Growing up, I was crestfallen about any Christmas that fell on Sunday. Christmas on Sunday meant going to church when I’d rather lollygag around the Christmas tree in my pajamas, playing with new toys. Christmas on Sunday was a drag.
If I still felt that way, I know what I’d be thinking this year. I’ve found the church for me!
Some churches across the country, especially megachurches, plan to shut their doors the last Sunday of the year – because it’s Christmas – yes, the same Christmas in which they urge us all to “keep Christ.” (It’s odd: The churches that most loudly shout to the culture about “keeping Christ in Christmas” are also the most likely to shut their doors once the great day arrives.) Of course they don’t think they’re compromising or catering to the self-focused or caving to consumerism. They think they’re being “family-friendly.” And they’re giving their seasonally frazzled musicians a break.
It’s only fair to acknowledge that some of the criticisms those churches get are caricatures. No, they aren’t led by Christmas-hating Scrooges and Grinches. They’ll celebrate Jesus’ birth, and with lots of big programs and services. They just won’t do it Sunday, Christmas Day. And yet the decision to skip a time of gathered worship on Dec. 25 still scandalizes.
Many churches – Orthodox, Catholic, Episcopal, others – hold services on Christmas Day no matter where it falls in the week. (It’s Christmas, after all.) For such Christians, it’s baffling that some evangelicals would regard Sunday worship, of all things, as an interruption in the festivities.
The scandal, from a classical Christian viewpoint, has less to do with the spirit of Christmas than with the spirit of Sunday.
Sunday, in Christian parlance, is “the Lord’s Day,” and the New Testament gives it a high profile. From earliest times, it was “on the first day of the week” – not the Jewish Sabbath – “when the disciples came together to break bread” (Acts 20:7).
Jesus’ first disciples were Jews. Nothing short of an epoch-making event could have effected their transition from Sabbath day to first day, and the New Testament points to just such an event: the rising of Jesus from the dead. All four Gospels testify that Jesus’ tomb was found empty after the Sabbath, “on the first day of the week.” And on the first day of the week, the resurrected Jesus appeared to His followers.
Gathered disciples, shared bread, the presence of the risen Jesus – the New Testament associates them all with the first day of the week.
Some of the associations were obvious even to early outsiders.
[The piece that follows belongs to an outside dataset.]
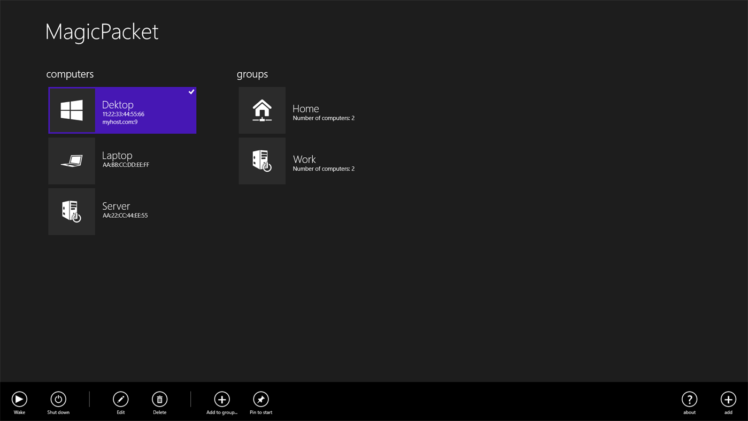Open the about help icon

click(x=689, y=399)
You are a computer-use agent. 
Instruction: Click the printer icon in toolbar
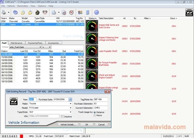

Pliny, the second-century Roman governor of Bithynia, reported to his emperor that Christians were “in the habit of meeting on a fixed day before daylight and reciting responsively among themselves a hymn to Christ as a god.”
Many Christians treated their Sunday meetings as nonnegotiable, even under duress. “Without fear of any kind,” martyrs reportedly told their persecutors, “we have celebrated the Lord’s Supper, because it cannot be missed.”
Not all Christians feel so strongly about Christmas Day. But Sunday, as the day of formal worship, is something that all the main lines of Christian tradition – even in its East-West, Catholic-Protestant fragmentation – have regarded as sacrosanct.
In contrast, here’s a spokesperson for one church that closes its doors for a Sunday Christmas: “We believe that you worship every day of the week, not just on a weekend, and you don’t have to be in a church building to worship.”
Spoken like many a “spiritual but not religious” nonchurchgoer. It may be true as far as it goes, but who expected to hear a church offer it as a reason for suspending Sunday worship?
True, Christians don’t have to visit a church building to “worship” – some expressions of worship can be made anywhere by anyone – but they do have to get together with the church – somewhere – to be the church on the Lord’s Day, breaking bread, singing praises, praying for the world, praying for the peace from above and the salvation of our souls.
Can’t it all be done as easily at home or on a different day? Maybe even more easily. But it wouldn’t be the same.
Think of it this way. We could, if we wanted, celebrate national independence on some day other than the usual. We could even declare it “family time” and light a firecracker in the driveway. But that wouldn’t be the same as getting together with a bunch of Americans as Americans to hear Sousa and witness a sky full of pyrotechnics on the Fourth of July.
What happens Sunday is no small part of what defines the church. It may be inconvenient, and if Christians live where Sunday is a workday, as the early ones did, they may have to meet before dawn. Or if they live where faith in the Word made flesh brings threat of death, they may have to meet in secret, in microchurches, as no doubt many around the world will do on Sunday while some of their comfy American megabrethren take the day off.
A church that cancels Sunday worship for anything less than an extraordinary circumstance is denying, however unintentionally, its identity. However briefly, it has forgotten its calling.
Paul Buckley is the former director of worship and music at Grace Presbyterian Church in Ocala, Florida. He holds an M.Div. degree from Westminster Theological Seminary in Philadelphia.